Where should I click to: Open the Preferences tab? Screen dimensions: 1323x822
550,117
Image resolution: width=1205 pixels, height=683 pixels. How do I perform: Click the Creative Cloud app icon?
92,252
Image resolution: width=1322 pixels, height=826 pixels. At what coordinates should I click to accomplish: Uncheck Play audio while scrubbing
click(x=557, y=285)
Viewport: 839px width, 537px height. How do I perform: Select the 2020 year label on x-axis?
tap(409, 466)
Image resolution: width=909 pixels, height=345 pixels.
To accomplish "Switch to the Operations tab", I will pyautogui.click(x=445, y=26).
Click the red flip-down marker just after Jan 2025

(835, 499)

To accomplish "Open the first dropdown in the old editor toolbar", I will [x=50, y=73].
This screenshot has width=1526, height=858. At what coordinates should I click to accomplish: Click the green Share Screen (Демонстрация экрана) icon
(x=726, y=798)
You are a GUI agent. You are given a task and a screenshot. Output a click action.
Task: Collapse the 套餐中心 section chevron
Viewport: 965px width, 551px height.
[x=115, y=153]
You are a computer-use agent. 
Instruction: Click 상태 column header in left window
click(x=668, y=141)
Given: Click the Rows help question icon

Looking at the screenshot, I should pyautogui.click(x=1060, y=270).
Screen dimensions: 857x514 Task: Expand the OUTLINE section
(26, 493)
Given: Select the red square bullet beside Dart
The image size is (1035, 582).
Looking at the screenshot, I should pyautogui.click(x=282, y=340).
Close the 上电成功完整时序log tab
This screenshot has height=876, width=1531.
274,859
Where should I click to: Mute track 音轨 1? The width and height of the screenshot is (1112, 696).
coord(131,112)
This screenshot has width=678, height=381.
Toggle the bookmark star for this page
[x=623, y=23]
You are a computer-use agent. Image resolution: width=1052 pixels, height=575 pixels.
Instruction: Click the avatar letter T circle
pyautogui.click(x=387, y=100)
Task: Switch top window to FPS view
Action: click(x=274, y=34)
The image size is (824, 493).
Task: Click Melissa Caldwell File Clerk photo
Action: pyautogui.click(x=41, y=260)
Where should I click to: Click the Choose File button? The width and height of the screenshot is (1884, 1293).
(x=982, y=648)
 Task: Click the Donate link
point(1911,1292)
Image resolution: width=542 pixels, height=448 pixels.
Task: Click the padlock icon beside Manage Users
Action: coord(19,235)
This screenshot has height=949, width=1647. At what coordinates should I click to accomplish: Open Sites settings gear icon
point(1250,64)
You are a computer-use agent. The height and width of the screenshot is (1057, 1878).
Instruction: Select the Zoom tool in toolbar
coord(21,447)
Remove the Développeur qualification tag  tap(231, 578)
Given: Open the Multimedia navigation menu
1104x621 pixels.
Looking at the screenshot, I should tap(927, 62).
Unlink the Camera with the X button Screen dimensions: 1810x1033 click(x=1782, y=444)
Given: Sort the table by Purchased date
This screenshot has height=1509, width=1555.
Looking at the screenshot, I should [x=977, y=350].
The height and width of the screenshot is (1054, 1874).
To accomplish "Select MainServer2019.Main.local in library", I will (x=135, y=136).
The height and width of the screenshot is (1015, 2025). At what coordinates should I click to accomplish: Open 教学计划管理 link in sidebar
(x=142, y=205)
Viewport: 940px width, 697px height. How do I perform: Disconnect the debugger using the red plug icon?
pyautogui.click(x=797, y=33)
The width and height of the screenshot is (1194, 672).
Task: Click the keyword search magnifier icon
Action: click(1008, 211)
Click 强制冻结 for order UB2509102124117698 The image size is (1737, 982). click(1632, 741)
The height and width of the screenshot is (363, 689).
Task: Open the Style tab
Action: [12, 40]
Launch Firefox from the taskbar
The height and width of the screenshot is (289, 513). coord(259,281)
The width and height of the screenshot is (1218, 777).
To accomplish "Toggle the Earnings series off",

|---|

Set down every entry again, exactly as written.

Where should I click to: Open the Preferences tab? Screen dimensions: 1323x822
550,117
Image resolution: width=1205 pixels, height=683 pixels. How do I perform: Click the Creative Cloud app icon?
92,252
Image resolution: width=1322 pixels, height=826 pixels. At what coordinates should I click to accomplish: Uncheck Play audio while scrubbing
click(x=557, y=285)
Viewport: 839px width, 537px height. How do I perform: Select the 2020 year label on x-axis?
tap(409, 466)
Image resolution: width=909 pixels, height=345 pixels.
To accomplish "Switch to the Operations tab", I will pyautogui.click(x=445, y=26).
Click the red flip-down marker just after Jan 2025

(835, 499)

To accomplish "Open the first dropdown in the old editor toolbar", I will [x=50, y=73].
This screenshot has width=1526, height=858. At what coordinates should I click to accomplish: Click the green Share Screen (Демонстрация экрана) icon
(x=726, y=798)
You are a GUI agent. You are given a task and a screenshot. Output a click action.
Task: Collapse the 套餐中心 section chevron
Viewport: 965px width, 551px height.
[x=115, y=153]
You are a computer-use agent. 
Instruction: Click 상태 column header in left window
click(x=668, y=141)
Given: Click the Rows help question icon

Looking at the screenshot, I should pyautogui.click(x=1060, y=270).
Screen dimensions: 857x514 Task: Expand the OUTLINE section
(26, 493)
Given: Select the red square bullet beside Dart
The image size is (1035, 582).
Looking at the screenshot, I should pyautogui.click(x=282, y=340).
Close the 上电成功完整时序log tab
This screenshot has height=876, width=1531.
274,859
Where should I click to: Mute track 音轨 1? The width and height of the screenshot is (1112, 696).
coord(131,112)
This screenshot has width=678, height=381.
Toggle the bookmark star for this page
[x=623, y=23]
You are a computer-use agent. Image resolution: width=1052 pixels, height=575 pixels.
Instruction: Click the avatar letter T circle
pyautogui.click(x=387, y=100)
Task: Switch top window to FPS view
Action: click(x=274, y=34)
The image size is (824, 493).
Task: Click Melissa Caldwell File Clerk photo
Action: pyautogui.click(x=41, y=260)
Where should I click to: Click the Choose File button? The width and height of the screenshot is (1884, 1293).
(x=982, y=648)
 Task: Click the Donate link
point(1911,1292)
Image resolution: width=542 pixels, height=448 pixels.
Task: Click the padlock icon beside Manage Users
Action: coord(19,235)
This screenshot has height=949, width=1647. At what coordinates should I click to accomplish: Open Sites settings gear icon
point(1250,64)
You are a computer-use agent. The height and width of the screenshot is (1057, 1878).
Instruction: Select the Zoom tool in toolbar
coord(21,447)
Remove the Développeur qualification tag  tap(231, 578)
Given: Open the Multimedia navigation menu
1104x621 pixels.
Looking at the screenshot, I should tap(927, 62).
Unlink the Camera with the X button Screen dimensions: 1810x1033 click(x=1782, y=444)
Given: Sort the table by Purchased date
This screenshot has height=1509, width=1555.
Looking at the screenshot, I should [x=977, y=350].
The height and width of the screenshot is (1054, 1874).
To accomplish "Select MainServer2019.Main.local in library", I will (x=135, y=136).
The height and width of the screenshot is (1015, 2025). At what coordinates should I click to accomplish: Open 教学计划管理 link in sidebar
(x=142, y=205)
Viewport: 940px width, 697px height. How do I perform: Disconnect the debugger using the red plug icon?
pyautogui.click(x=797, y=33)
The width and height of the screenshot is (1194, 672).
Task: Click the keyword search magnifier icon
Action: click(1008, 211)
Click 强制冻结 for order UB2509102124117698 The image size is (1737, 982). click(1632, 741)
The height and width of the screenshot is (363, 689).
Task: Open the Style tab
Action: [12, 40]
Launch Firefox from the taskbar
The height and width of the screenshot is (289, 513). coord(259,281)
The width and height of the screenshot is (1218, 777).
To accomplish "Toggle the Earnings series off",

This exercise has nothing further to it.